▶ _Material shown_:

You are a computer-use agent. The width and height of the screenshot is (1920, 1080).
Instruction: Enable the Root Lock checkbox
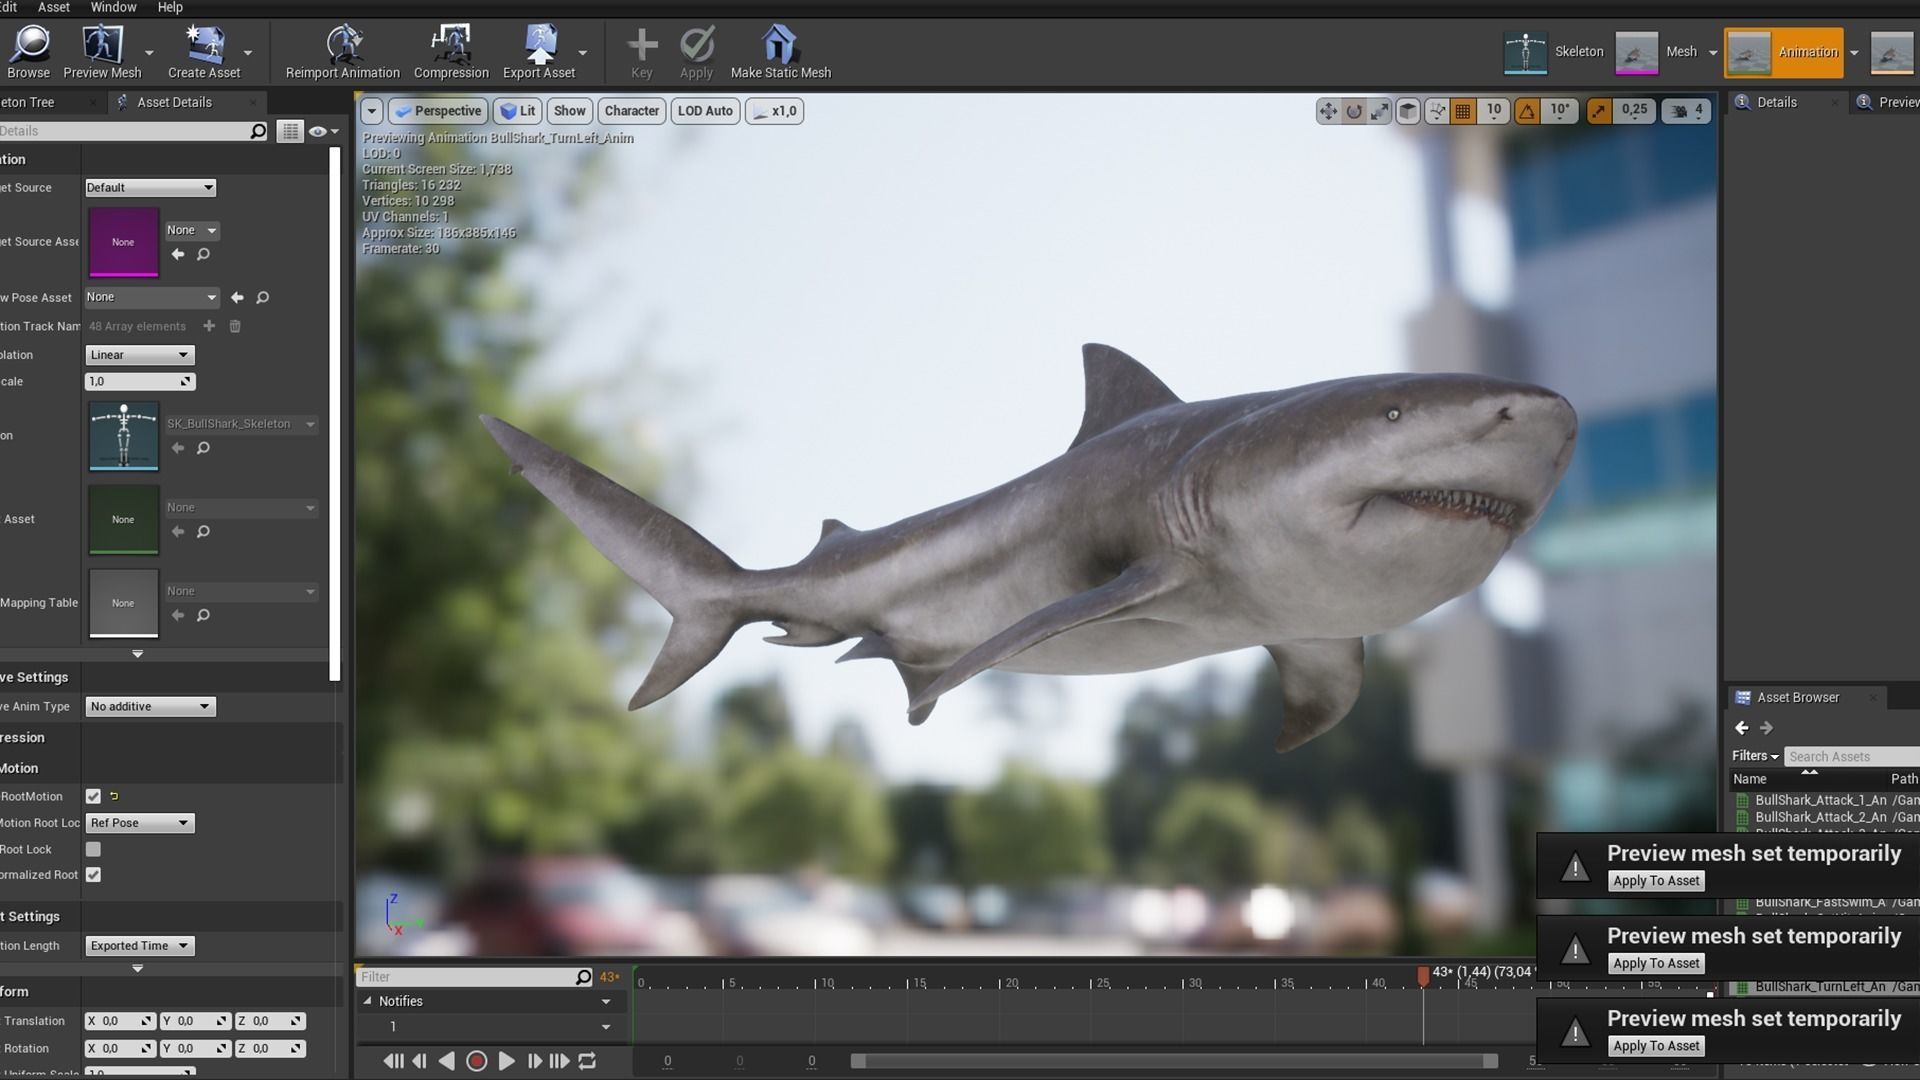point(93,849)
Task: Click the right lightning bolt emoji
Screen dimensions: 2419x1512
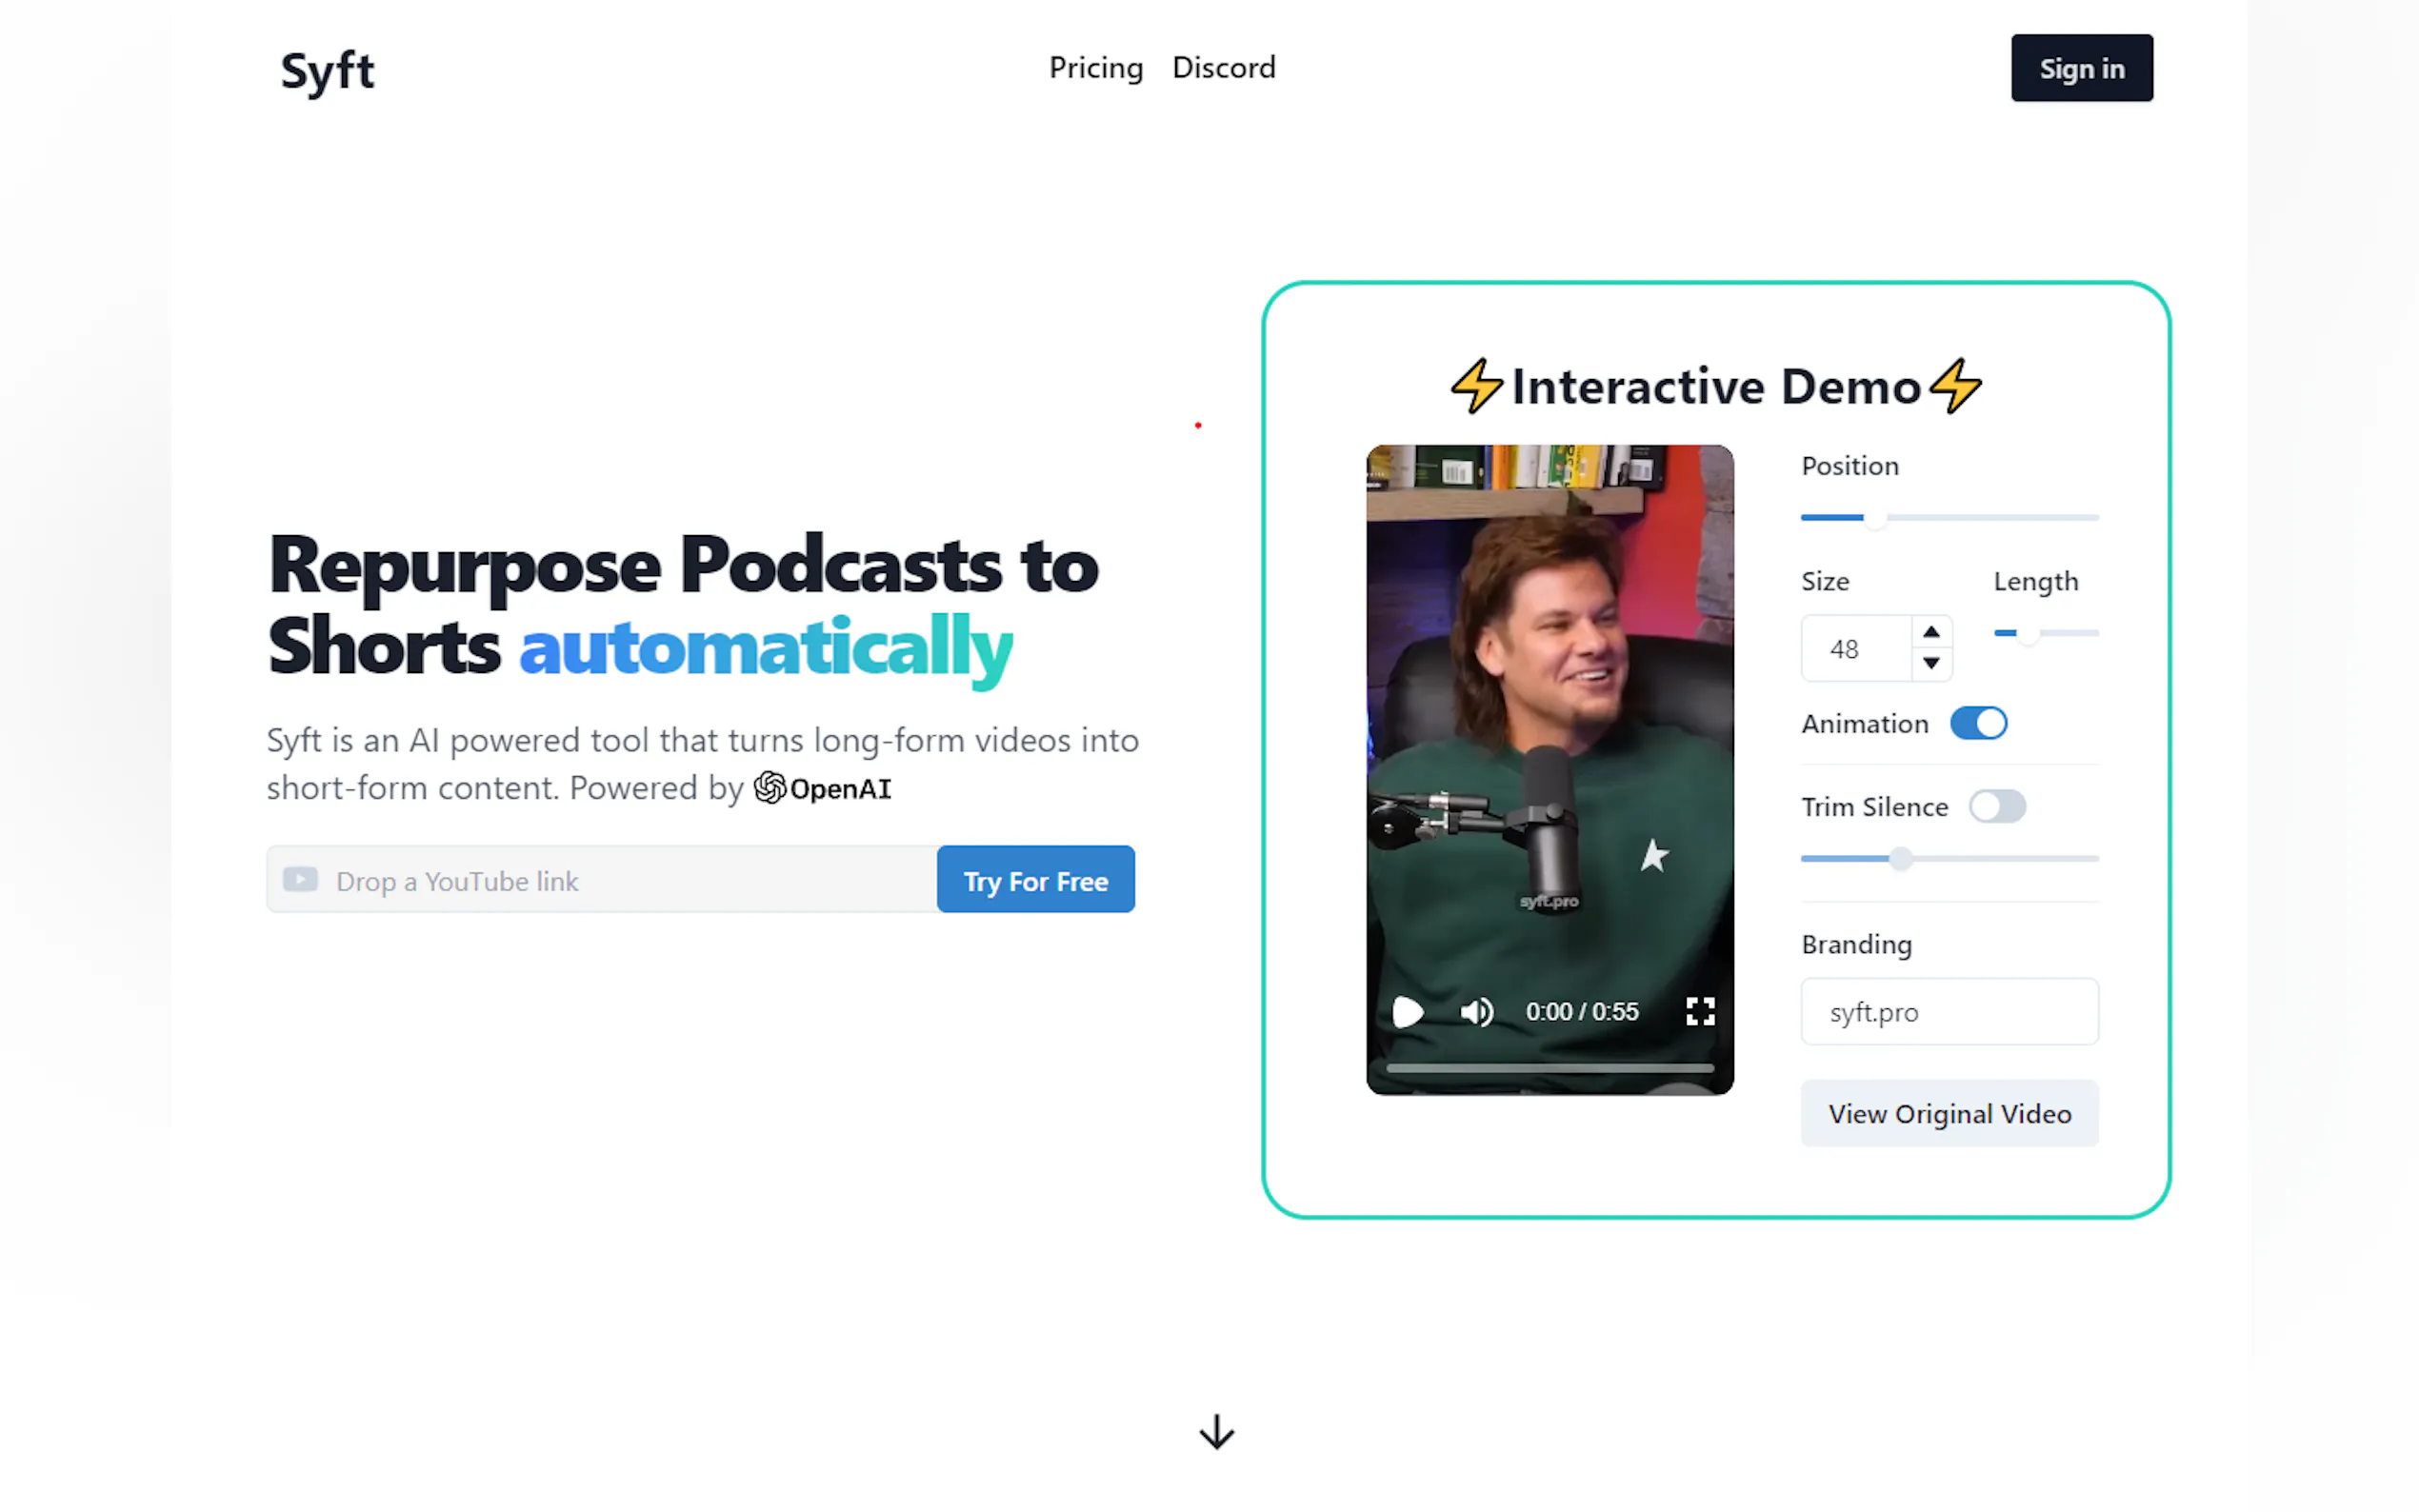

▶ _Work to complete_: Only the pictures are to be dropped; the rest of the material above must be duplicated exactly.

▶ _Written answer_:
You are a computer-use agent. The width and height of the screenshot is (1920, 1080).
Instruction: Enable the Root Lock checkbox
point(93,849)
Task: Click the right lightning bolt emoji
Screen dimensions: 2419x1512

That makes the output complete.